Go out and explore, his mother had always told Henry. So he had, all his life. Glimpsing the lonely snail under the mossy tree-trunk. Sniffing the singular fragrant flower in the wheat-field. Capturing an insect thought extinct in the Cotswolds. By the time Henry was 40, there really was nothing left to discover.
Yet, looking in the mirror one morning, he hit upon an undiscovered country on his face: a subtle wrinkle running from his left ear to his right. He traced the indentation with his fingernail and found something peculiar: a thin thread embedded in the wrinkle. Henry grabbed the thread and slowly started pulling, until the front of his face had been completely removed.
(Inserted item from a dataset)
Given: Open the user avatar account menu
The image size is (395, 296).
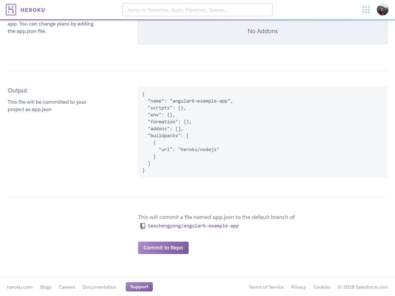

The mirror no longer showed a nose, a mouth. Even his peering blue eyes were gone. Instead long thin tentacles darted out of his face, with leafs and flowers at the ends of it. Unable to see or smell himself, Henry touched his new facade, but experienced nothing he hadn’t experienced before.
Disillusioned he made his way towards the park and sat himself down on a bench. Then the miracle happened. A bee settled upon the buttercup on his cheek, a love-bug crawled the string protruding from his left eye socket and a caterpillar nibbled on the clover on his chin. As he had explored nature before, nature was now exploring him.
A 5-year-old girl that had been playing hide and seek with her imaginary friend, abandoned her game and stared, eyes wide open, at the microcosm forming on Henry’s face. Henry felt her presence. Go out and explore me, he urged. The girl’s fingers stroked the face-strings. It proved a sensation unlike Henry had ever experienced before. His arousal building, he told the girl to keep on stroking.